PROBLEMS TO WORK ON
1 > Check each statement against the text about clouds passing over the Moon and answer yes or no, quoting the words that decide it. (a) The writer flipped the image horizontally for looks. (b) For the square cloud, the top point is non-differentiable. (c) The cloud that was worked out cut the moonlight seen by about 27%.
2 > Retype the part of the text about clouds passing over the Moon from "I actually flipped" up to and including "deal with that.".

SOURCE DOCUMENT

══════════

This morning, the sky was clear and the Moon was free to ‘shine’ — *cough* reflect — the semicircle of sunlight that fell on it from my viewing angle.
I actually flipped the image horizontally because of aesthetics, which means this would be the viewing angle of someone drifting in the ocean south-east of New Zealand, but that’s not very important.
Because the Earth really is round, and so is the Moon and so is the path they both trace around the Sun, these lunar phases are usually more complex in shape than this particular one called ‘First Quarter’.
If you additionally consider their elliptical orbits and shapes, small movements of the Earth, weird things that light does at angles, relativity, …, then things can get very complex. Even things like the lunar phases are not trivial. So we won’t deal with that.
Let’s see what we can say about the simpler case, that of things just passing in front of the moon.
A full moon for instance, getting occluded by a passing cloud.
It’s possible to show how the occlusion of the moon grows and shrinks while the cloud passes over it:
For this particular cloud, if you calculate things out, it appears that during the period the cloud passed over the Moon, we got to see about 27% less moonlight. Meaning, if you have a thing which is sensitive to it — for instance, if you happen to be a werewolf, your anger and bloodlust could be such a thing— , it would have gotten 27% less effect than without the cloud.
This 27% is related to the shape of the cloud. Not only to its own area but in the way it can “use” that area to prolong its occlusion of the Moon for as long as possible.
Let’s try to consider clouds that at some point in their passage completely occlude the moon, but both start and end with a full moon, and take exactly “one moon width” to pass over the Moon.
The easiest example is a cloud that has the exact same shape as the moon in the sky, and passes over it.
There is one perhaps non-intuitive thing that happens for the situation when this circular cloud passes over the Moon — and for many other types of clouds actually. It has to do with the way the shaded area increases and decreases in this case:
You will notice at the top there is a “spike”, it isn’t smooth!
The reason for this is that the shaded area grows faster as it starts occluding the Moon.
As the cloud edges closer to covering the entire moon, it gets more and more bits of circle real-estate to ‘eat’ in the form of a larger but thinner crescent, and it grows in size at a faster rate. Of course, when it slips away out of the Moon again, the situation is symmetrical and it starts diminishing quite quickly before slowing down.
From a mathematical perspective, this means the top point is non-differentiable. Depending on how you’re wired, this may seem non-intuitive — it did to me!
Perceptively you might have felt this happen when you cover a circle with another circle or have witnessed a lunar eclipse: it suddenly “clicks” with no feeling of wiggle-room and it is easy to tell whether it is covering the entire circle or whether it is just not quite right.
You can contrast this with the way a square cloud would pass over the moon:
In this case, something different happens: during the first half of the moon (which stops at 1/4th of the above sequence), the rate at which it covers it is increasing. But, as it then goes on to cover the entire moon, there gets less and less circle to “eat”, so the rate slows down.
From a mathematical perspective this means, for the square cloud, the top is indeed differentiable.
Perceptively, you will get a more gradual occlusion, and it will be harder to guess if it has really covered it 100%, because there’s just a tiny sliver of moon to be seen to the right or left, instead of the crescent with the circular case, which is easier to use as a visual cue.

══════════

RECORD SET

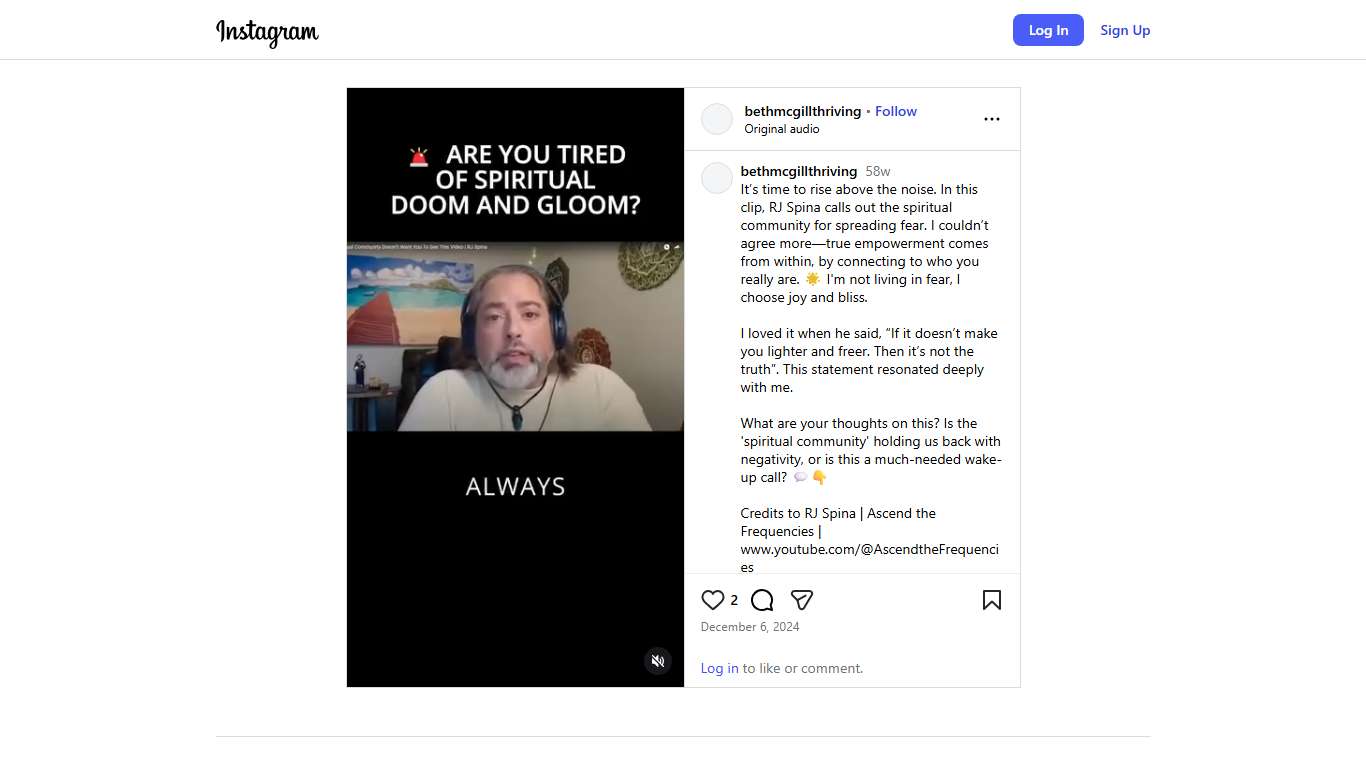The width and height of the screenshot is (1366, 768).
Task: Unmute the video audio
Action: [x=658, y=661]
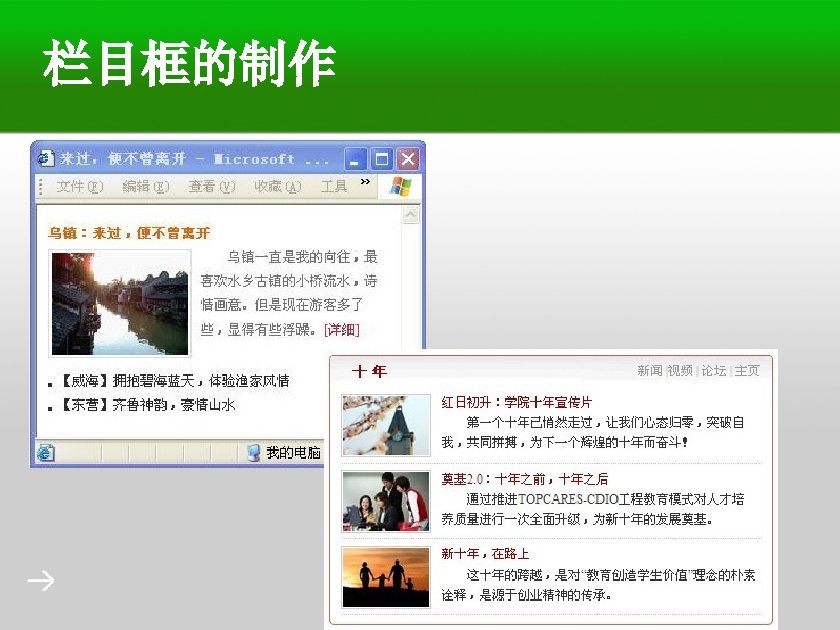Click the IE status bar page icon

click(x=46, y=453)
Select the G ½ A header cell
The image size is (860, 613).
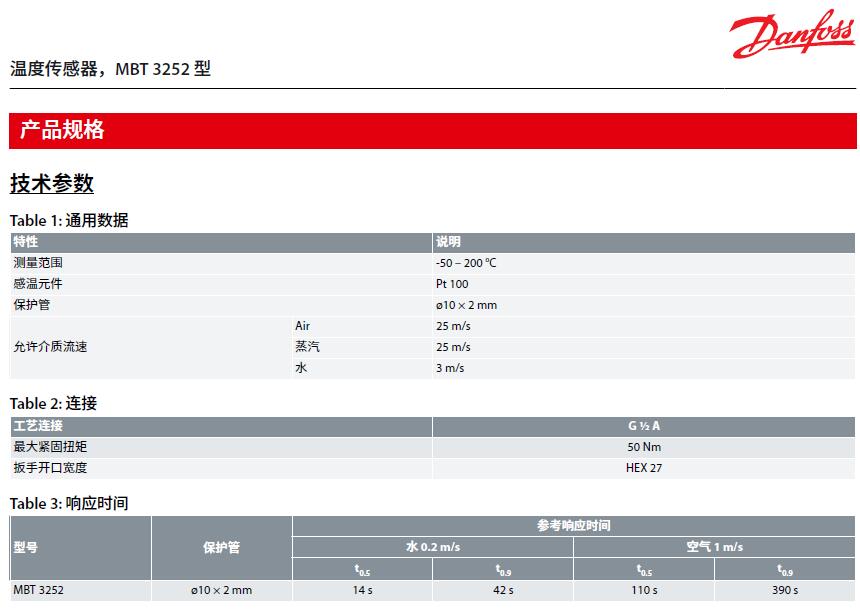(x=643, y=426)
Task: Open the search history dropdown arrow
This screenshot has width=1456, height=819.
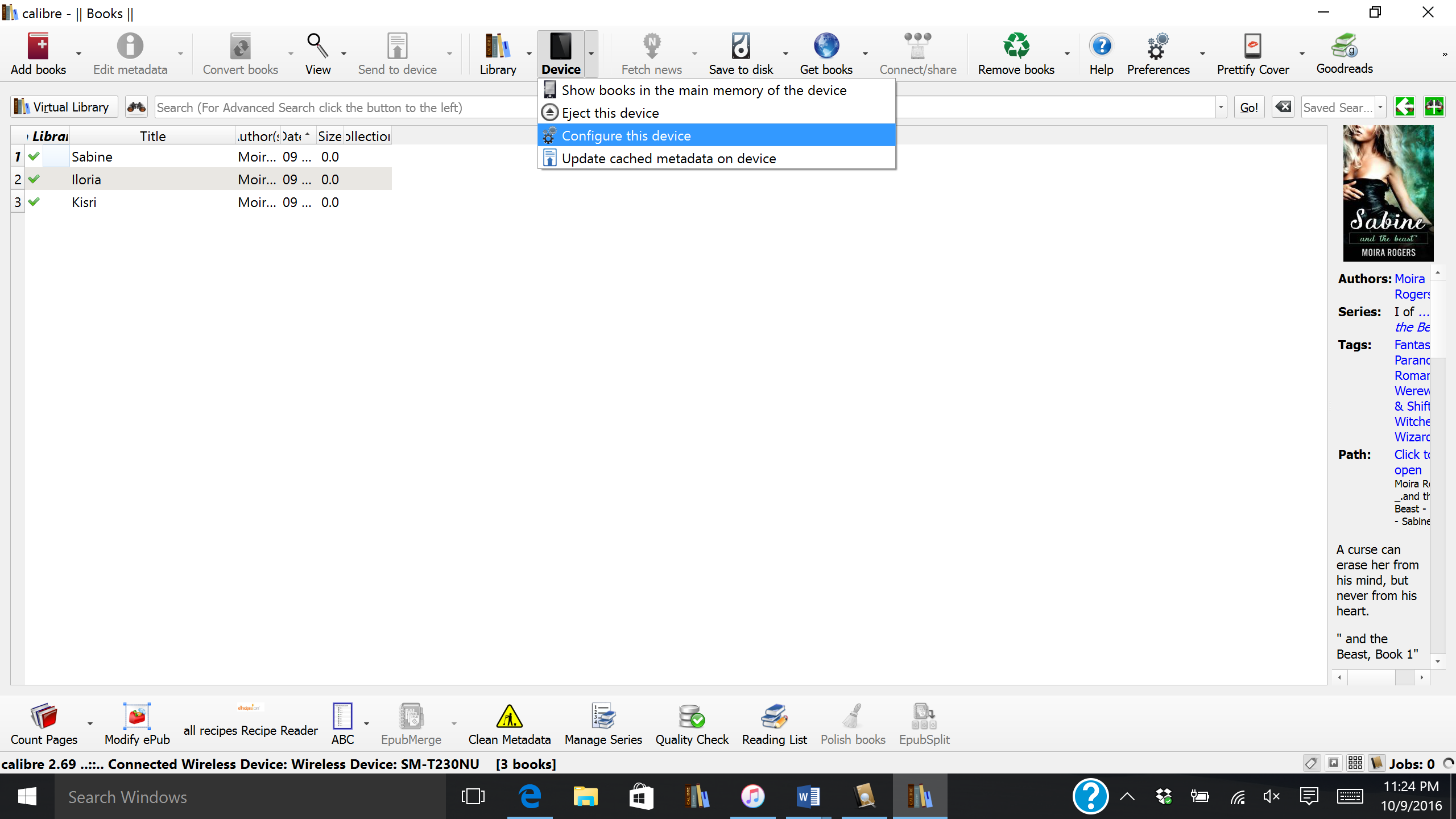Action: tap(1221, 107)
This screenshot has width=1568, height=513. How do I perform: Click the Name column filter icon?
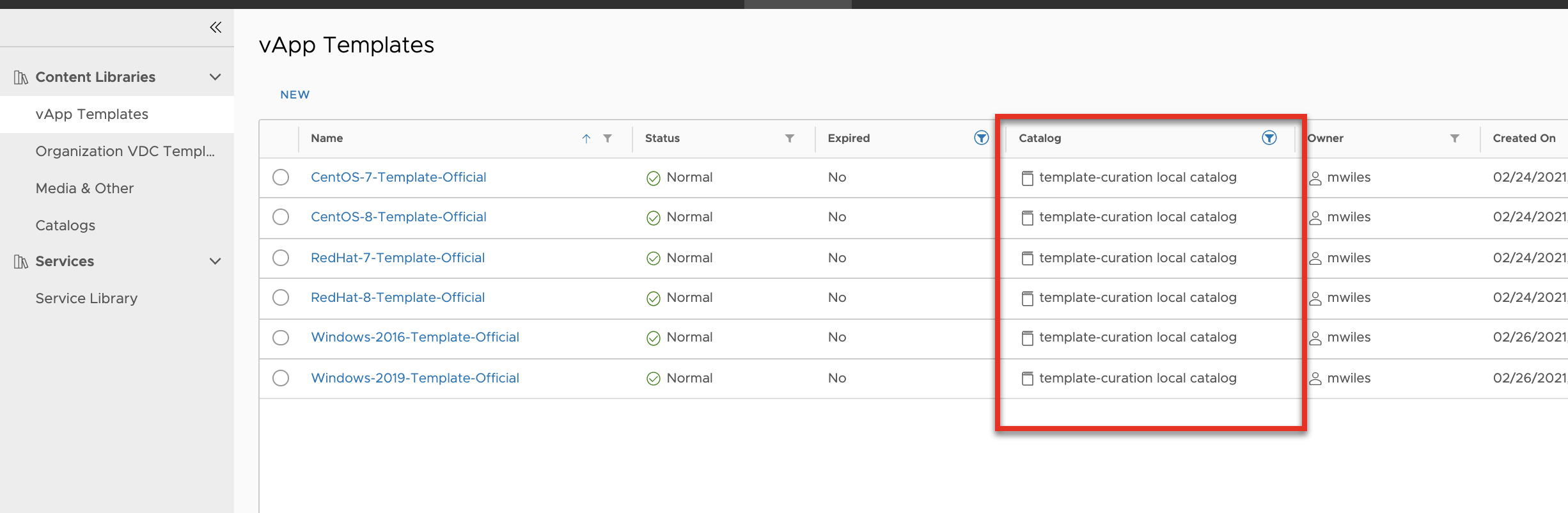tap(608, 138)
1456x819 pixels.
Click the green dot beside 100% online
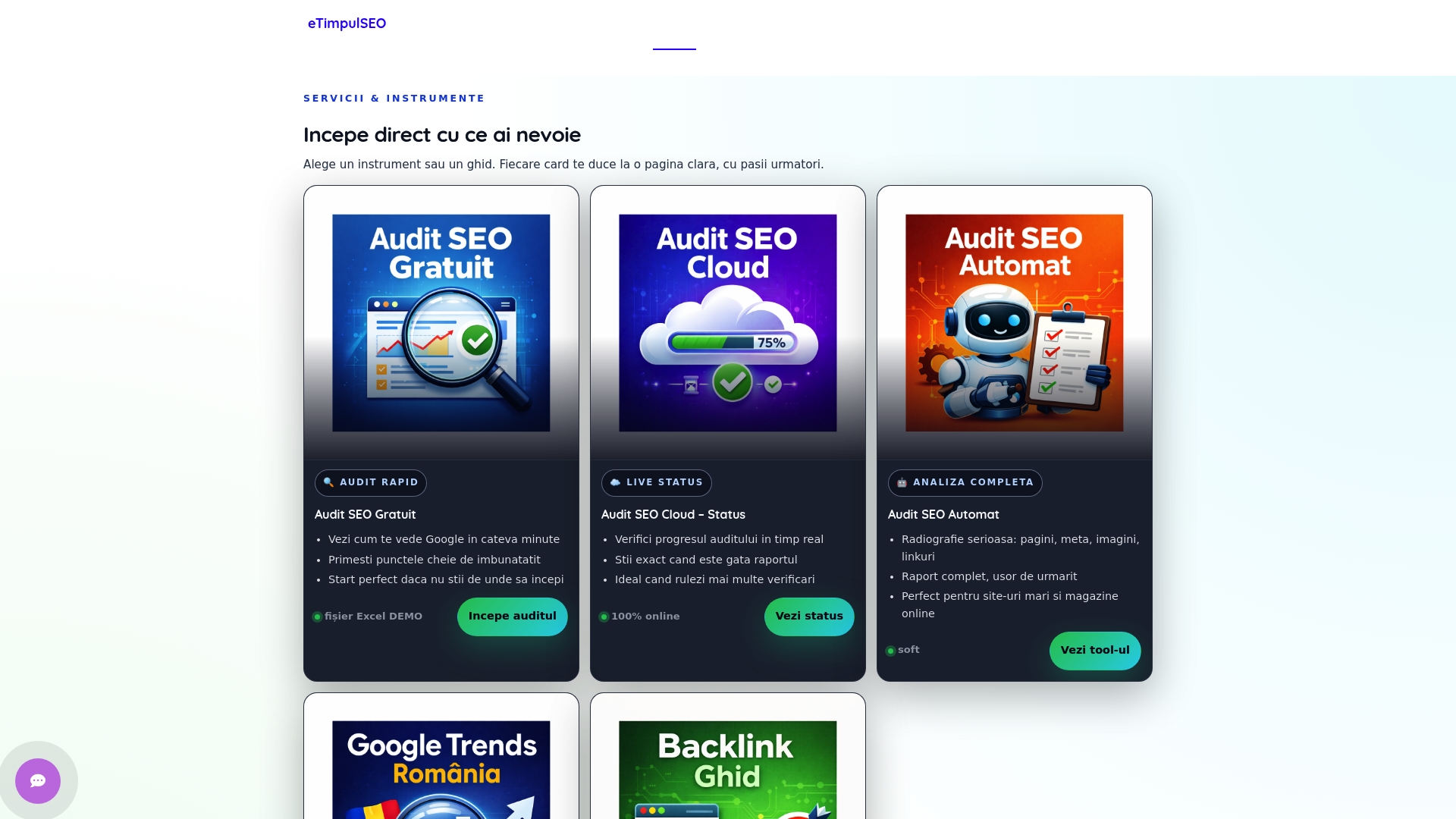(604, 617)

══════════

EXERCISE SOLUTIONS
1 >
(a) Yes: "I actually flipped the image horizontally because of aesthetics"
(b) No: "for the square cloud, the top is indeed differentiable"
(c) Yes: "we got to see about 27% less moonlight"

2 >
I actually flipped the image horizontally because of aesthetics, which means this would be the viewing angle of someone drifting in the ocean south-east of New Zealand, but that’s not very important.
Because the Earth really is round, and so is the Moon and so is the path they both trace around the Sun, these lunar phases are usually more complex in shape than this particular one called ‘First Quarter’.
If you additionally consider their elliptical orbits and shapes, small movements of the Earth, weird things that light does at angles, relativity, …, then things can get very complex. Even things like the lunar phases are not trivial. So we won’t deal with that.